Отрывок →
»»
Понятное для писателя чувство и очень близкое русской традиции. Достоевский после каторги смог вернуться к деятельности романиста, лишь написав суровую книгу «Записки из мертвого дома». Чехов, сочинивший десятки превосходных повестей и рассказов, крупнейшей своей заслугой и делом жизни считал книгу очерков «Остров Сахалин», ради которой совершил путешествие на тарантасе через всю Сибирь.

Ийешу не надо было никуда ездить, только думать и вспоминать. И тем не менее, приступая к своей книге, он сознавался, что его задача «более трудная, чем изучение какого-нибудь среднеафриканского племени». Может быть, не только из-за скудости письменных источников, но и потому, что самое нелегкое все-таки писать о том, что слишком хорошо знаешь, к чему привык, что у тебя под носом. То, с чем давно сжился, не может быть воспринято со стороны — как экзотическое и необыкновенное.

Автор «Людей пусты» (1934) спускается с зажженной свечой в подвалы истории, листает старинные грамоты, юридические «уложения». Все годится ему — и строгая летописная строка, и статистическая выкладка, и запись в батрацкой книжке. Он не дает никакой подачки слабости читателя, досадующего, что его отрывают от живого мемуарного рассказа ради скучной материи «источников».

Писателя не унижает, что его книгу критики отнесут к жанру социальной этнографии, или социографии, как еще называют в Венгрии этот популярный там жанр. Сомнение во всякой условной, литературно выглаженной правде, желание знать свою страну, не понаслышке и без прикрас, беря материал из первых рук — вот начало того движения, у истоков которого стоит автор «Людей пусты» и которое позднее получило название «Открытие Венгрии».

Кто же они такие, люди пусты? Для читателя Ийеша это не социологическая абстракция, не венгерское батрачество «вообще». Перед нами цепочка живых, становящихся близкими в его рассказе лиц и картин, таких цветных и ярких, какие можно вынуть лишь из волшебного фонаря детской памяти.

Дед по отцу, гонявший огромные стада овец и считавший себя местной аристократией, потому что овчар в отличие от свинопаса и пастуха коров имел право сидеть на лугу… И другой дед, по матери, покладистый, скупой на слова столяр, улыбчивый и никогда не ругавшийся, что казалось дивом среди отчаянно сквернословившей пусты… Бабушка — крепкая, бережливая, набожная и совестливая. И другая бабушка — неисправимая атеистка и читательница газет, о которой автор говорит, не обинуясь, что она «была гениальна», потому, между прочим, что верила не в форинты, но «в силу духа».
««
Собранные материалы →
»»
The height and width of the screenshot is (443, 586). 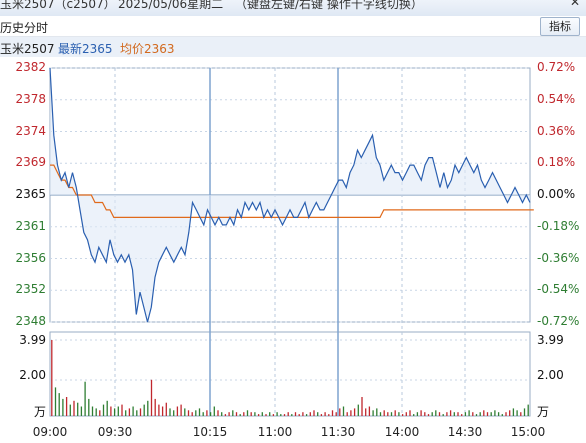 I want to click on percent-tick-label: 0.36%, so click(x=556, y=130).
««
Задания →
a. Ответьте на вопросы по отрывку о книге «Люди пусты»:
(i) Какую книгу написал Достоевский после каторги, прежде чем смог вернуться к деятельности романиста?
(ii) Каким годом в отрывке датирована книга «Люди пусты»?
(iii) Какое название позднее получило движение, у истоков которого стоит автор «Людей пусты»?
b. Продолжите отрывок о книге «Люди пусты», начав сразу после его последнего предложения.
Листинг здесь никакой роли не играет.

Ответы к заданиям →
a.
(i) «Записки из мертвого дома».
(ii) 1934 годом.
(iii) «Открытие Венгрии».

b.
Очерк двух семей, долго враждовавших и ни в чем не похожих друг на друга, вообще принадлежит, пожалуй, к лучшим страницам книги. При соприкосновении этих задунайских Монтекки и Капулетти «в местах контактов… сыпались, шипя и сверкая, искры». Да и как было им не враждовать, если «небандский дед» не воспринимал идеи, а «только опыт» и мысли свои «выражал с такой леденящей объективностью», что они превращались в почти осязаемые предметы, как, скажем, тарелка или дудка, в них нельзя было сомневаться, можно было только рассматривать. Тогда как семью матери «занимали и такие вещи», в которых она не была «прямо заинтересована и без которых спокойно могла бы прожить»; в ее семье скорбели, например, по поводу казней в городе и ненавидели Габсбургов.



Как две наследные крови, смешиваются две традиции, два типа отношения к жизни: практически-крестьянское и инстинктивно-интеллигентное, в противостоянии которых и созревает душа мальчика.

Объяснять, что такое пуста, Ийеш начинает с себя: от окошка в доме с земляным полом, в котором впервые увидел свет, от своих бабушек и дедушек, отца с матерью. Но этот малый мир растет и ширится на глазах. Ийеш благодарно замечает, что судьба окружила его колыбель «всем тем, что предстояло выучить на всю жизнь по истории Венгрии». Достаточно сказать, что потрясением для подростка было открытие: в одном из ближних сел учился в гимназические годы Петефи (о нем Ийеш напишет впоследствии одну из лучших своих книг).

Историей дышит и повседневность. Борису Пастернаку принадлежит одно странное, но неоспоримое наблюдение: как однообразно (и потому малоинтересно для литературы) всякое богатство, комфорт и как непостижимо разнообразны проявления бедности и труда. Наверное, оттого с таким неравнодушным чувством читаешь у Ийеша и о раннем утре батрака, возвещаемом звоном надтреснутого лемеха, и о процессии женщин с корзинами на головах, несущих мужьям скудный обед в полдень, и о тех вечерних часе-полутора, «когда пуста жила мало-мальски человеческой жизнью»: свет из кухни падал на крыльцо, ужинали неторопливо, негромко переговаривались, а из-за кустов акации раздавался молодой смех.

В книге дан как бы полный лексикон труда и быта венгерского батрачества: будни и праздники, свадьбы и драки, стол и постель, любовь и смерть в пусте. Вплоть до особого языка примет, привилегий и обычаев, невнятных для постороннего, но одним движением, жестом объясняющих посвященному все. «Кто возьмет от пришедшего в дом шляпу: хозяин, хозяйка или их дочь — и куда положит: на сундук, на вешалку или на кровать? Уже по одному этому, — замечает Ийеш, — посетитель за минуту узнает столько, сколько на словах ему не узнать и за полгода».

Автор с такой силой душевного интереса рассказывает о тяжелейшем труде людей пусты, об их скудном отдыхе, что, хоть и не скрывает ничего и говорит голую правду, является желание побыть с ними в этой бедной радостями жизни — эффект настоящего искусства, требующего добровольной причастности.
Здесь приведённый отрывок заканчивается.